SUPPLIED MATERIAL below:
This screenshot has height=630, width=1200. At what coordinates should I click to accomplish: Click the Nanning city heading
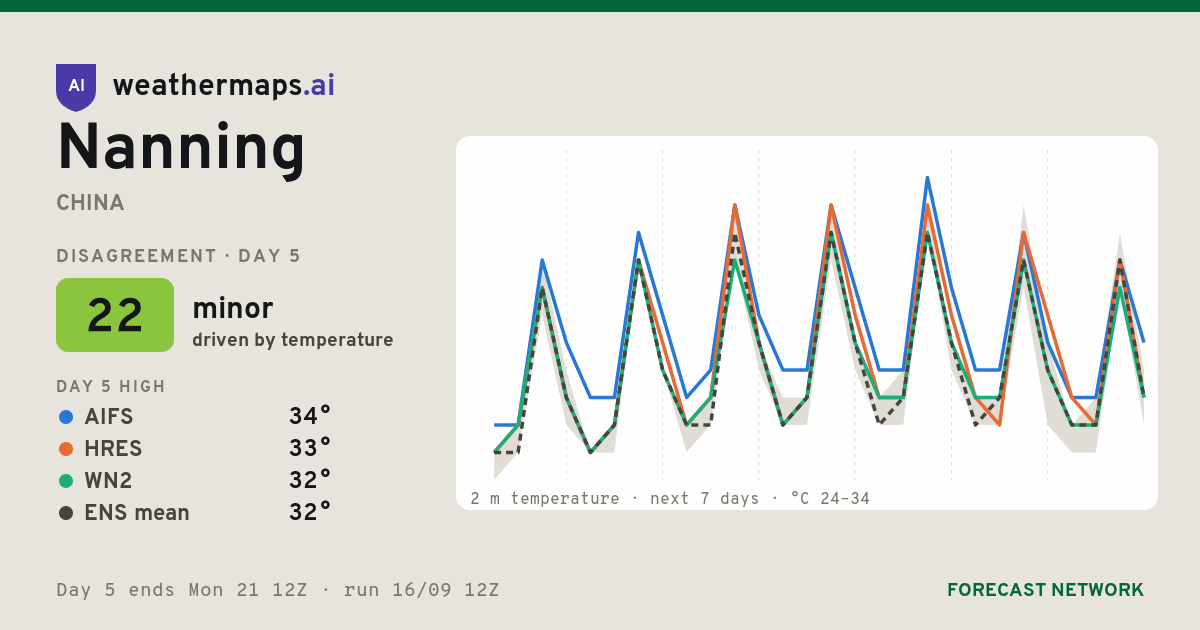pos(181,148)
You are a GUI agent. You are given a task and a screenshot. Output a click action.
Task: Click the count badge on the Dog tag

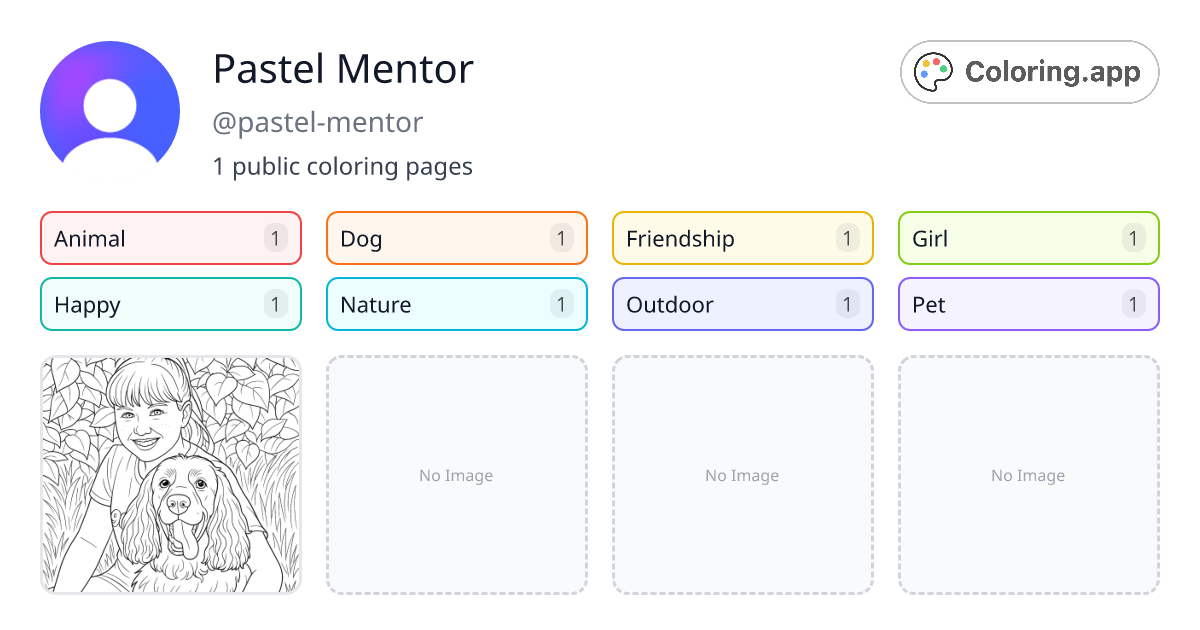tap(561, 238)
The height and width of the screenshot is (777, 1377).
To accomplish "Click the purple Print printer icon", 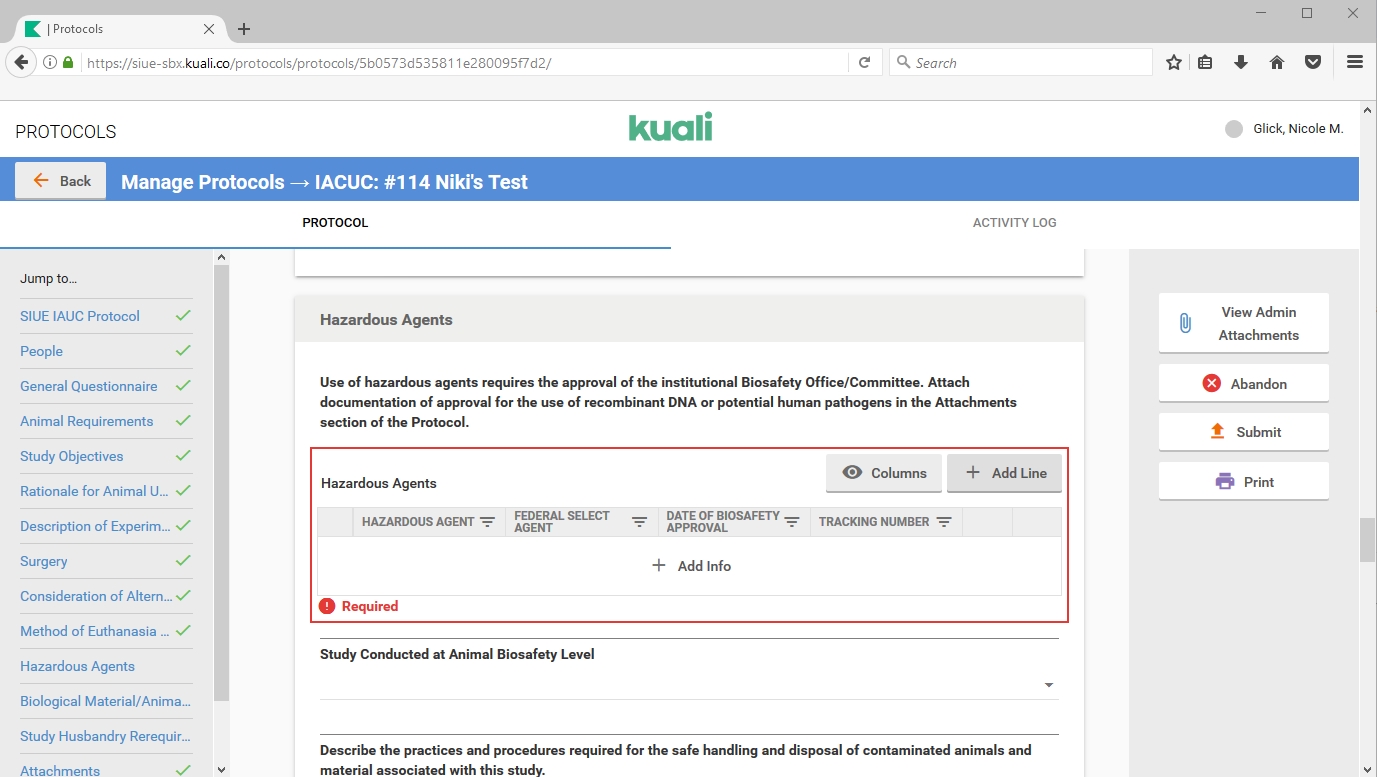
End of SUPPLIED MATERIAL.
Repeat everything in the records above exactly; pictures are not part of the copy.

This screenshot has height=630, width=1200. At what coordinates should I click to accomplish: Click the Nanning city heading
pos(181,148)
You are a GUI agent. You are given a task and a screenshot. Output a click action.
Task: Click the count badge on the Dog tag

tap(561, 238)
The height and width of the screenshot is (777, 1377).
To accomplish "Click the purple Print printer icon", 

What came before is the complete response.